Ben H. Winters’ Edgar Award-winning The Last Policeman was one of the standout SF surprises of last year. A clever, witty, intelligent pre-apocalyptic mystery with a lot of heart and a fine hero in it’s eminently likeable protagonist, Henry Palace.
But there is still a story to be told. While Henry had solved his former case, he now faces forced retirement from the Concord Police Department due to the ever-worsening breakdown in society as asteroid Maia hurtles ever closer to Earth and the need for crime solving has been replaced with the need for maintaining even the most basic order.
However Henry’s a detective. That’s what he does, and continues to do. A request from his former babysitter Martha to find her missing husband Brett Cavatone sends him off on another adventure, this time on two wheels (his police-issue vehicle has been replaced with a bicycle, along with a trailer to carry Houdini, his newfound Bichon Frise from book one.)
Not unlike Henry’s former case, a disappearance of this type is not uncommon these days, with those not opting for suicide going “bucket list” or finding themselves with various religions. Nevertheless, he is convinced that something is amiss as Martha claims his disappearance is totally uncharacteristic and he has disappeared while on an errand for her father, one of the few restaurant owners left in Concord. As the investigation progresses we see Hank come in contact again with his rebellious sister Nico, who’s association with a mysterious group may be linked to Brett’s disappearance.
We also see the return of some characters from The Last Policeman as Henry tries to maintain his tenuous relationship with his former colleagues in the C.P.D., they themselves pushed to breaking point as Concord and the world at large deteriorates around them. Things are changing fast and Concord has become a much darker and dangerous place than we remember in The Last Policeman. Fear and paranoia are growing at an exponential rate. Food and water is becoming scarce, orphaned children are roaming the streets. Refugees from Asia (the projected point of Maia’s impact) are attempting to enter by sea, now policed by armed militia attempting to keep the borders closed.
What’s a little unsettling is how the tone of Henry’s matter-of-fact narrative remains the same regardless of what’s happening around him, all the while carefully negotiating his rapidly crumbling surroundings and engaging only those he needs to. You do get the distinct impression that he is trying his best not to let what’s happening change him, but as the story progresses chinks in his armour do start to show. It’s not necessarily a weaker Hank Palace in this book, but he does have to work a lot harder to keep it together. His resources are extremely limited now and he does all he can to hold on to some semblance of his former life, even down to still wearing his suit.
We also get a little more insight to his relationship with his sister Nico.
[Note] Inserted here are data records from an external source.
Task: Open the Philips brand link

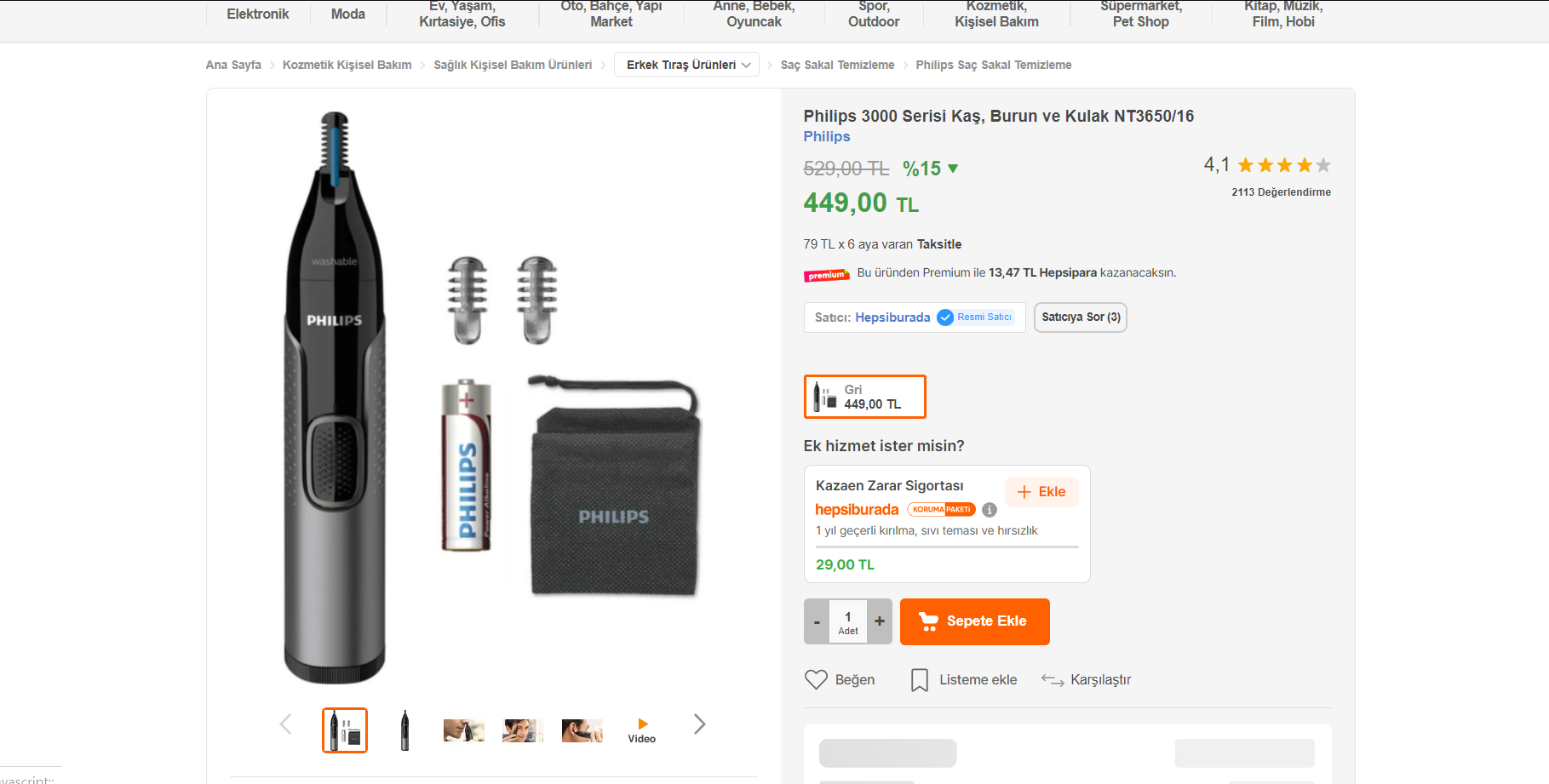Action: coord(826,136)
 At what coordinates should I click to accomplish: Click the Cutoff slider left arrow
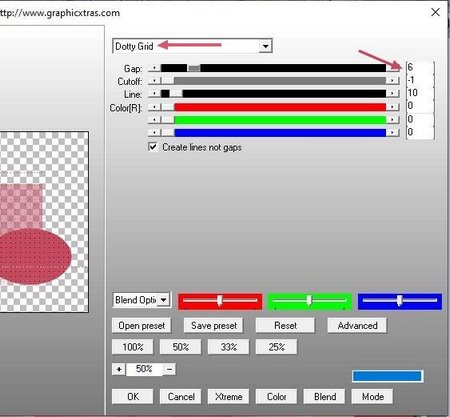(154, 81)
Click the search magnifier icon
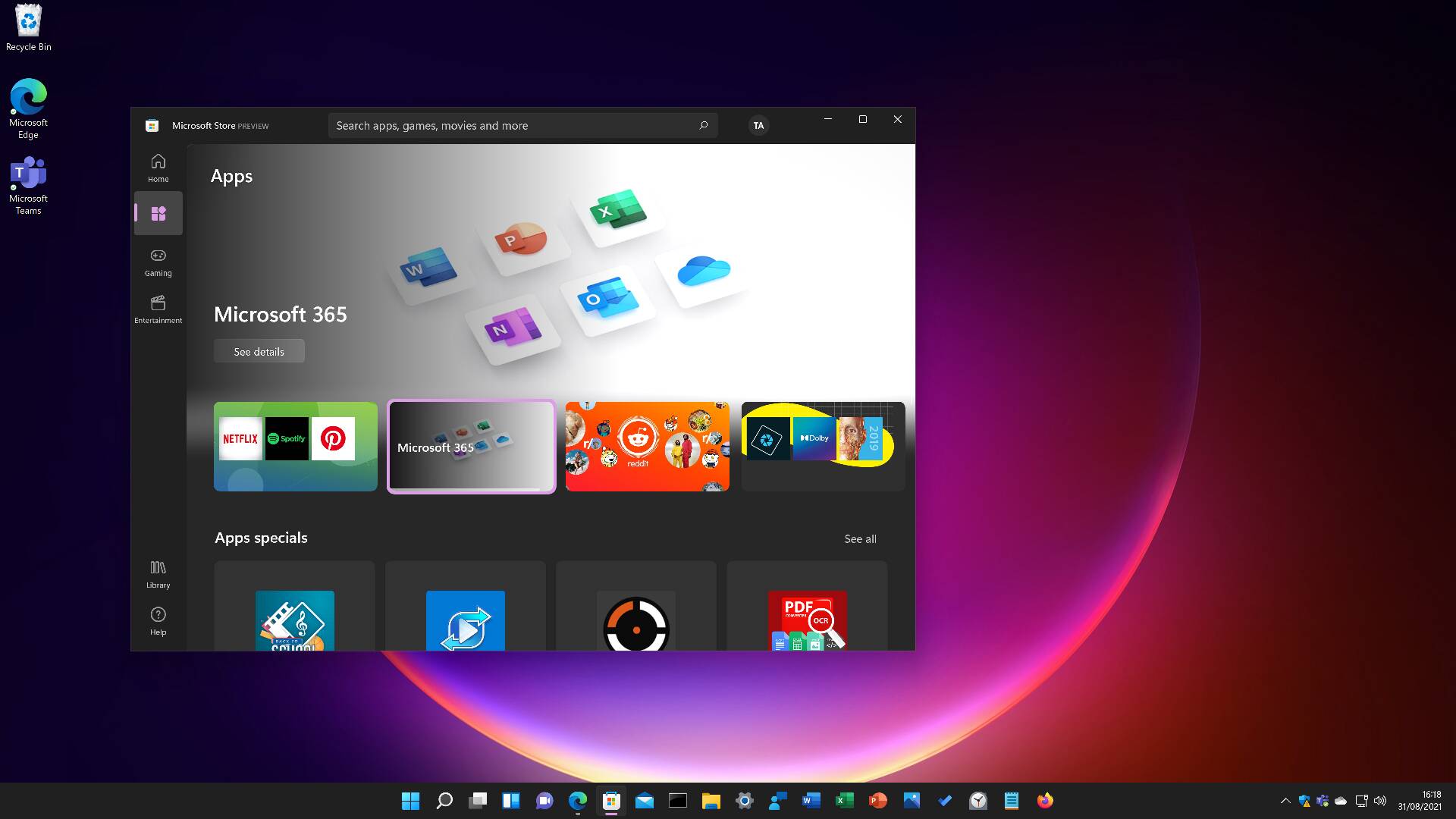 point(703,125)
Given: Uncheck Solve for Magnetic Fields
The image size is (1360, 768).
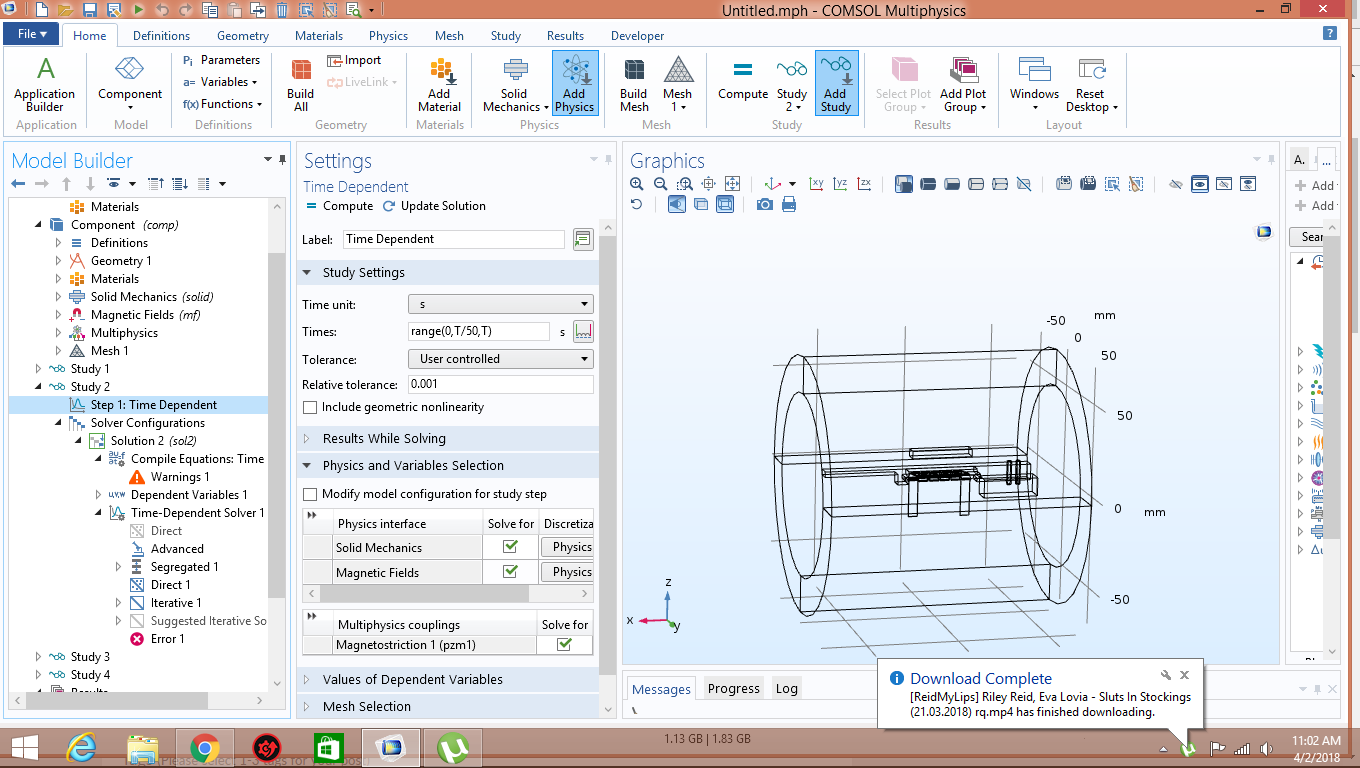Looking at the screenshot, I should click(x=510, y=572).
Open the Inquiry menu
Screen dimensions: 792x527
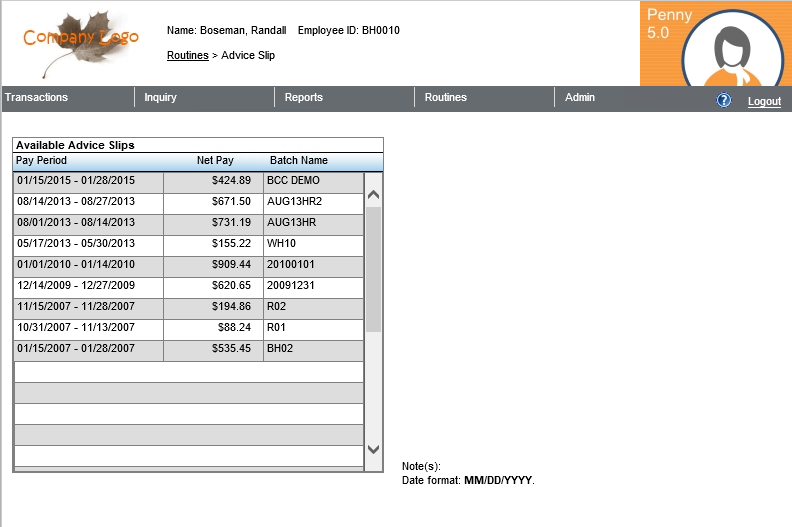coord(160,98)
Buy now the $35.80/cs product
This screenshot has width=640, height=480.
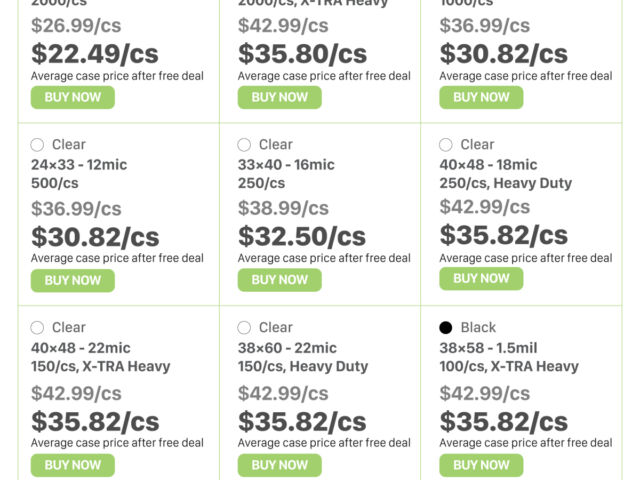point(279,97)
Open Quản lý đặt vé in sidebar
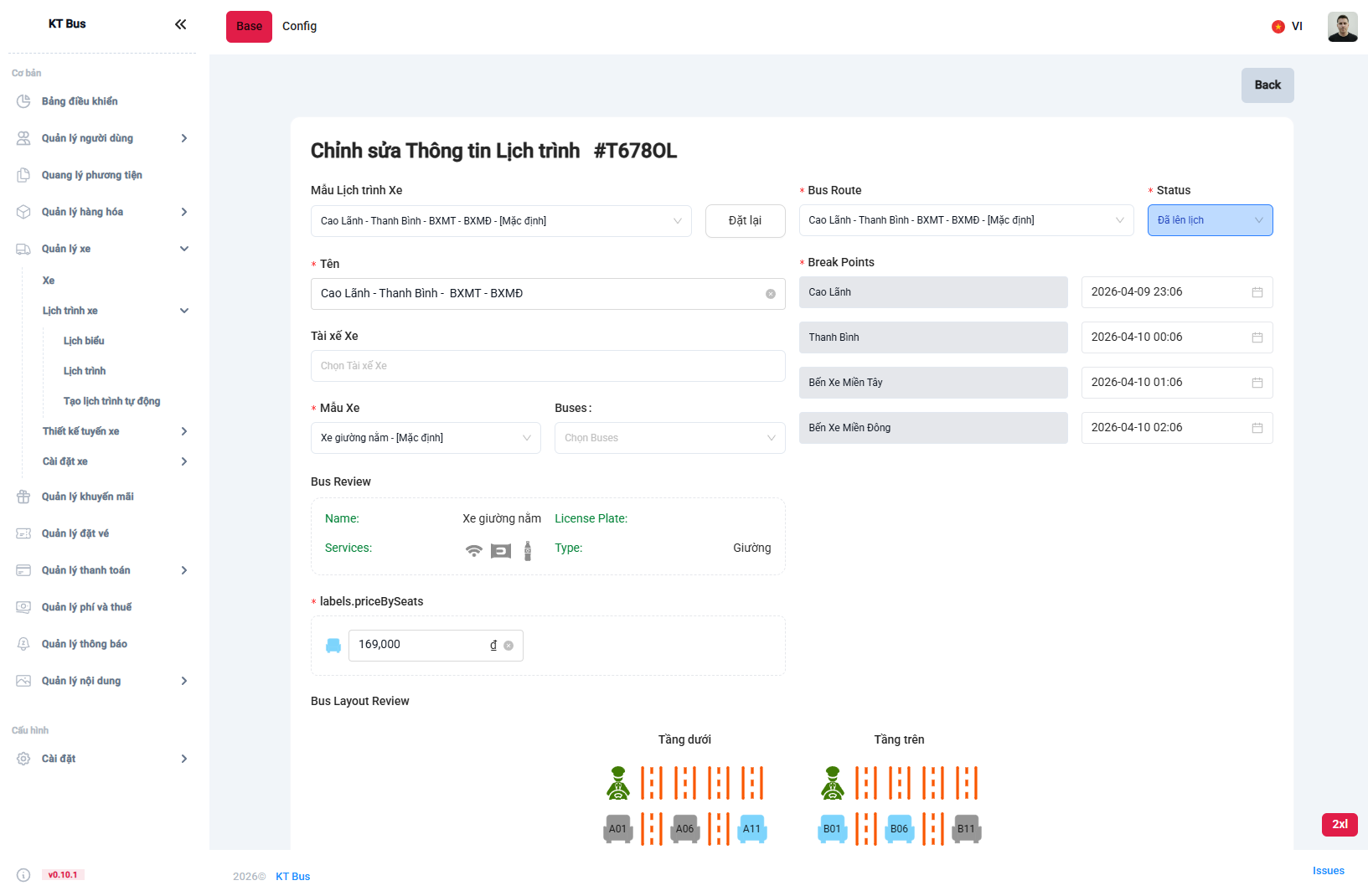This screenshot has height=896, width=1368. (x=75, y=533)
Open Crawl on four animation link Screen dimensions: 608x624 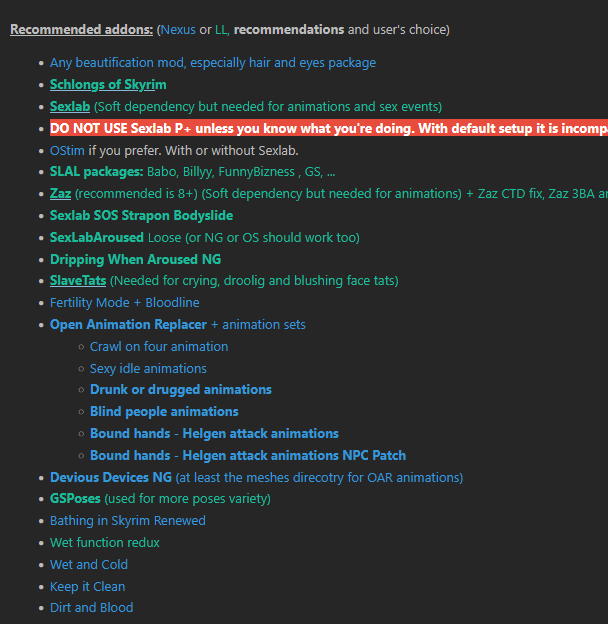159,346
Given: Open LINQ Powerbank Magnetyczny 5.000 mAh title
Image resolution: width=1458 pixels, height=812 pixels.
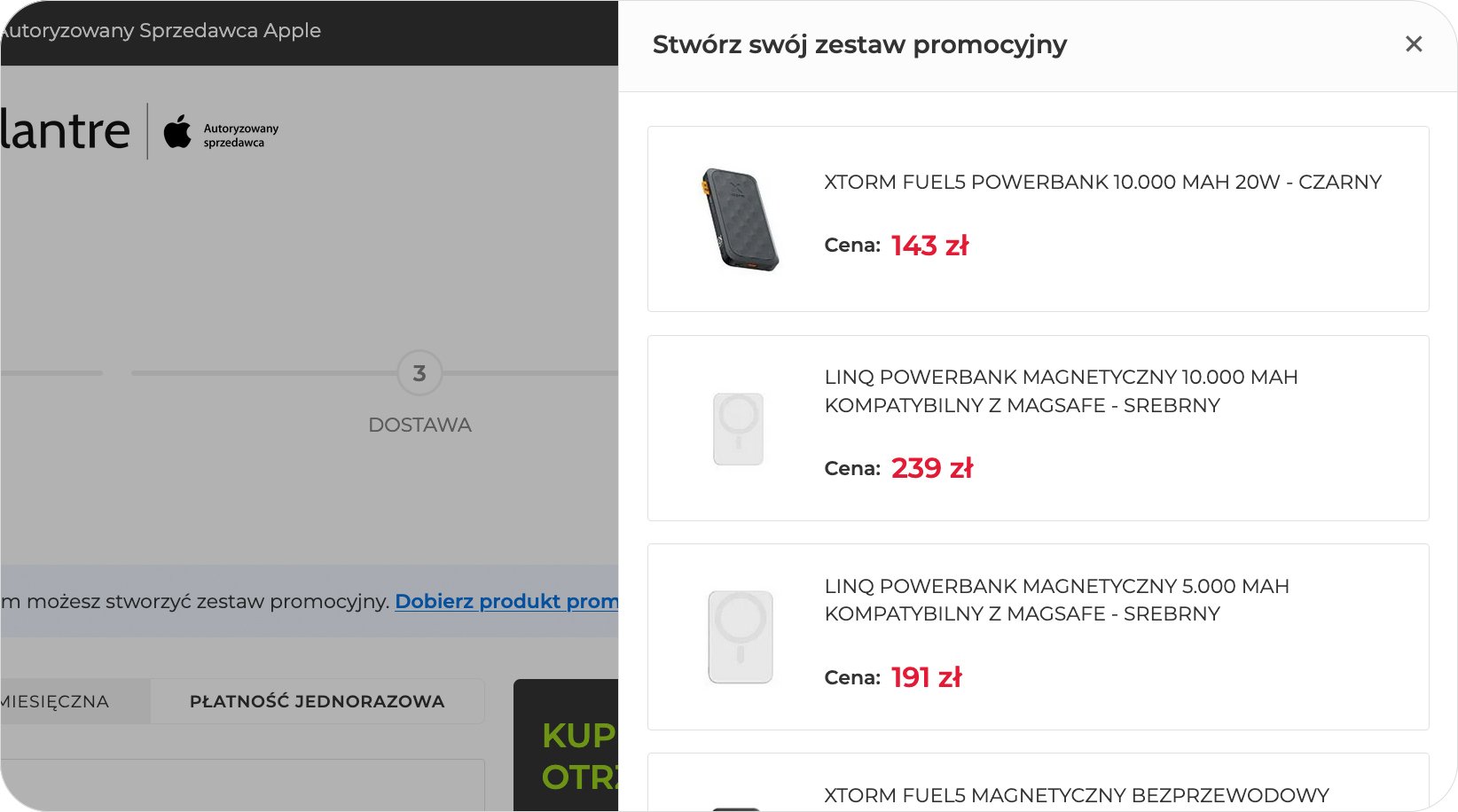Looking at the screenshot, I should click(x=1056, y=600).
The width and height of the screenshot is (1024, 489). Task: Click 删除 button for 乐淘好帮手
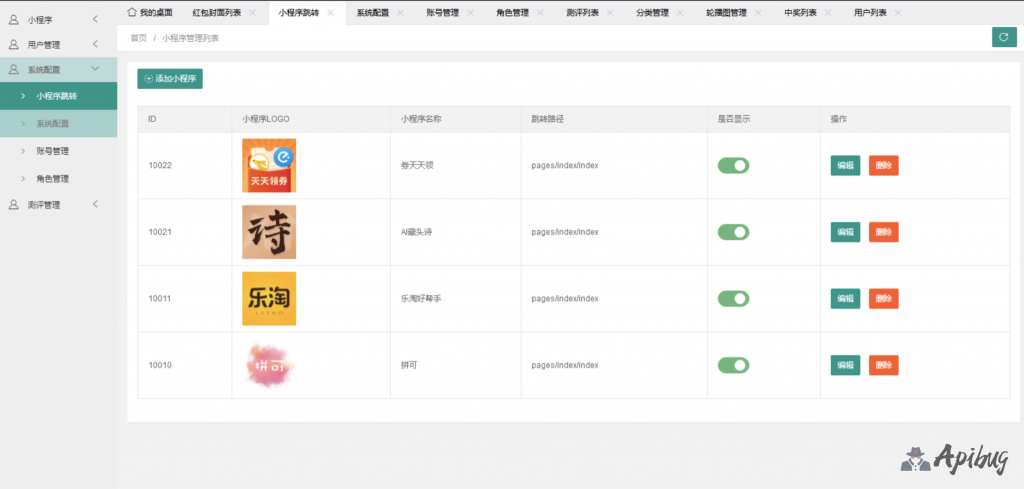click(883, 298)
Hank puts aside his disappointment at her past behaviour to ask her help in finding Brett but he loves her and feels the need to protect her regardless of what she’s done although at times in this book it’s Hank that needs protecting more than Nico as she’s a lot tougher and resourceful than her brother gives her credit for.
Although the tone of Countdown City is much darker, Winters paints a picture of a society where even under the most impossible of circumstances a glimmer of hope can still exist among the despair and violence. It’s an astute observation of how quickly such a decline can happen and the lengths people will go to to survive, if only for a short time and it raises many philosophical questions but never preaches. It’s a fine companion to The Last Policeman and just as enjoyable and though we may know the ultimate conclusion of this story, what happens in the meantime is well worth the investment.